Is the 60/40 investment portfolio making a comeback?

The “60/40 portfolio” describes the composition of what most in the investment industry deem to be a balanced portfolio.

The target allocation is 60% stocks and 40% bonds, explains Jonathan Lee, senior portfolio manager at U.S. Bank private wealth management.

“Stocks allow for growth while bonds provide price stability and income generation,” he says.

According to Lee, the 60/40 portfolio allocation is making a comeback.

“Absolutely, diversification resulting from holding both stocks and bonds has proven beneficial to investors over long periods of time,” Lee tells FOX Business. “Typically, when stock returns are down, bond returns are up, and vice versa. There are many years where both stocks and bonds post positive returns.”

WHY IT’S IMPORTANT TO START A RETIREMENT PLAN IN YOUR 20S

He does note that 2022, however, was the first year since 1969 that both stocks and bonds posted negative returns.

“Context is important. Inflation was higher than we had seen in decades, and aggressive action from monetary policymakers resulted in rapidly rising interest rates. An atypical environment resulted in atypical results,” he adds.

According to Lee, in 2023, the rate of inflation continues to improve, and monetary policymakers are, consequently, less aggressive in their approach.

“In response, stocks have risen, and bonds are less susceptible to significant price declines due to rising rates,” Lee says. “In fact, bond investors are enjoying the increased income offered in this higher interest-rate environment.”

Generally, investors with greater wealth have the ability to assume more risk, but it is truly dependent on their lifestyle and goals, says Lee.

“For example, a wealthy couple who is confident that their financial needs are met through other sources may invest a portion of their assets with their children top-of-mind as beneficiaries,” he adds. “Their children have a longer time horizon; therefore the couple may determine an 80% stocks/20% bonds mix is appropriate.”

When the market does well, investors tend to shift their allocations to equities, explains Roxanna Islam, associate director of research at VettaFi.

“While a mixed 60/40 portfolio is safer during market downturns, a big disadvantage is that it could miss out on returns when the market does well,” she says.

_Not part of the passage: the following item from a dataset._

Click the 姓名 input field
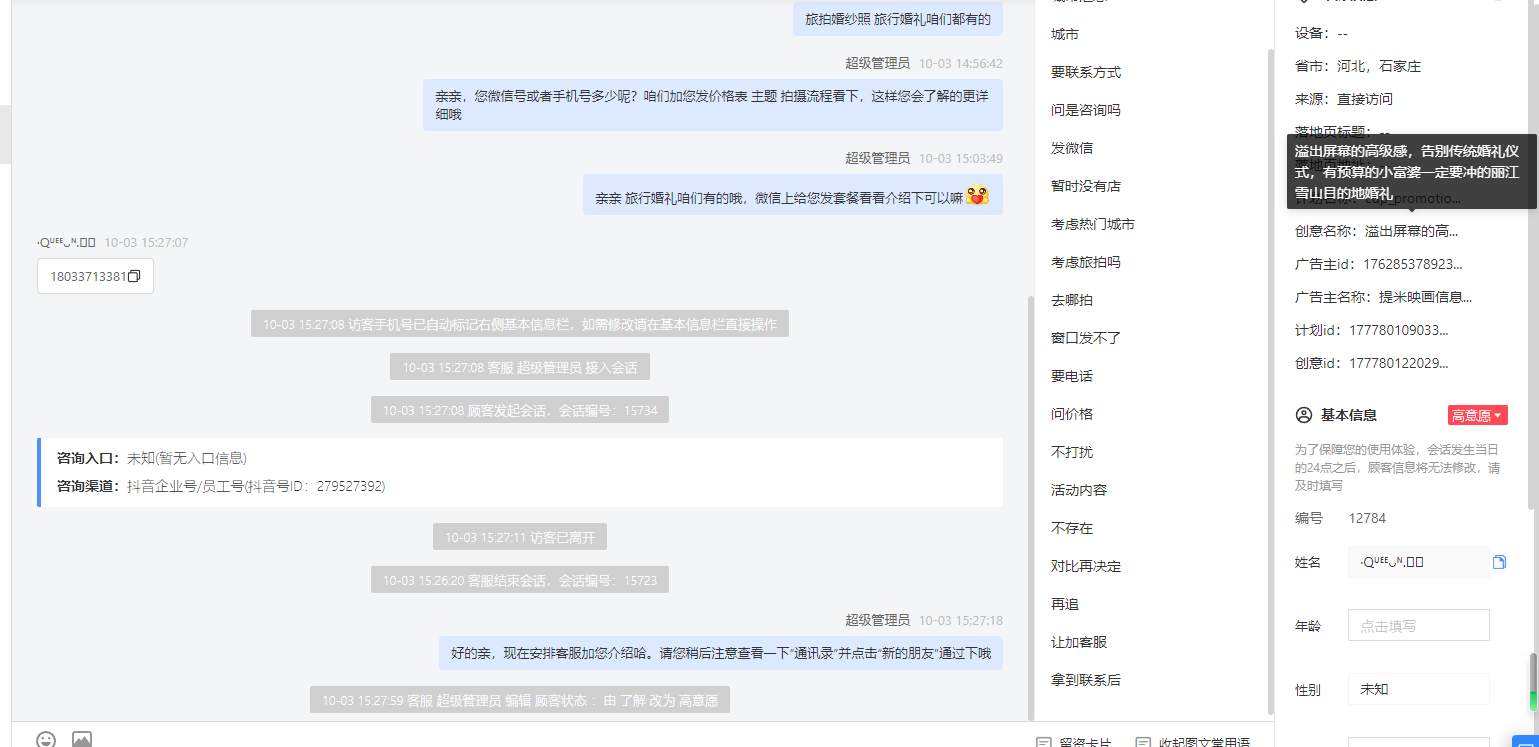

A 60/40 allocation isn’t set in stone and is usually adjusted based on an investor’s time horizon, age, risk tolerance, and financial goals, notes Islam.

GET FOX BUSINESS ON THE GO BY CLICKING HERE

“For example, an older investor with less time to retirement may be less able to take a risk and may have a higher proportion of fixed income to equity ratio in order to maintain a diversified portfolio,” Islam tells FOX Business. “Similarly, a younger investor may be more able and willing to take a risk and can have a higher proportion of equity while still remaining diversified.”